**Items from a dataset:**
-- Opening Marker --
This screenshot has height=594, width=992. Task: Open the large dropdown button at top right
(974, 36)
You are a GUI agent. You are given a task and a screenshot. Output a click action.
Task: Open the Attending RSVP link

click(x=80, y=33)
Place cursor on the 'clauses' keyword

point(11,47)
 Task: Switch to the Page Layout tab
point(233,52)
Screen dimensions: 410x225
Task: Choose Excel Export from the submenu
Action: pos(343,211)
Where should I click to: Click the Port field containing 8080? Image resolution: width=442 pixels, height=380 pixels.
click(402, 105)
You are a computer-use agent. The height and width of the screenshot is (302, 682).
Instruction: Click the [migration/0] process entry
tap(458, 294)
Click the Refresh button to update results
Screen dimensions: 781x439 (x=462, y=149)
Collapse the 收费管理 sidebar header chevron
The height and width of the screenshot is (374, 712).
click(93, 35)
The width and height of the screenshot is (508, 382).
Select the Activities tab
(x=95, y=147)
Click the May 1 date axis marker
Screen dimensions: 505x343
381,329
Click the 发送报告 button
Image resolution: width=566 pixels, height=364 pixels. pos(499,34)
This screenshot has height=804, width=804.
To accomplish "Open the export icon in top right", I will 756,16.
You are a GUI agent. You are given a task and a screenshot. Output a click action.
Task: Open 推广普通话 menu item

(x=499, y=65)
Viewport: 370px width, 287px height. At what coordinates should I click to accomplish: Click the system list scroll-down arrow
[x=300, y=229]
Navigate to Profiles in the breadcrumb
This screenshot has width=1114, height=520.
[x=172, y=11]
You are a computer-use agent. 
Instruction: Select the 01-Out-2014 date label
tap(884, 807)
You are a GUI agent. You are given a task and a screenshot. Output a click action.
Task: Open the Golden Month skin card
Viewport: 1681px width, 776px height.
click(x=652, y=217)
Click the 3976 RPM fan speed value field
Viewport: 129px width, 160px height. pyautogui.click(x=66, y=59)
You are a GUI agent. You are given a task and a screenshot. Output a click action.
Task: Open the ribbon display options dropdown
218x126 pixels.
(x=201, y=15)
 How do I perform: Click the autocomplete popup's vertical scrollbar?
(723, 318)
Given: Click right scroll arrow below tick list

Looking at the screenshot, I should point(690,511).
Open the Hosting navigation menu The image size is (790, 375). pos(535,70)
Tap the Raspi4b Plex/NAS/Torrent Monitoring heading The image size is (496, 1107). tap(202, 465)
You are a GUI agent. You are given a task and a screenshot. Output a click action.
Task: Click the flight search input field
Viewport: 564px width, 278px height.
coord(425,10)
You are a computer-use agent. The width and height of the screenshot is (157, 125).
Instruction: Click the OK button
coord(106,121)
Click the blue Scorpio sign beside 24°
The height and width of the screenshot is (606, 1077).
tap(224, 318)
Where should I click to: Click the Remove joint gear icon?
-- Closing Marker --
**TASK ITEM:**
Which lines above contain "icon"? Show each of them.

**EXERCISE OUTPUT:**
To accomplish "Open the export icon in top right", I will 756,16.
Where should I click to: Click the Remove joint gear icon?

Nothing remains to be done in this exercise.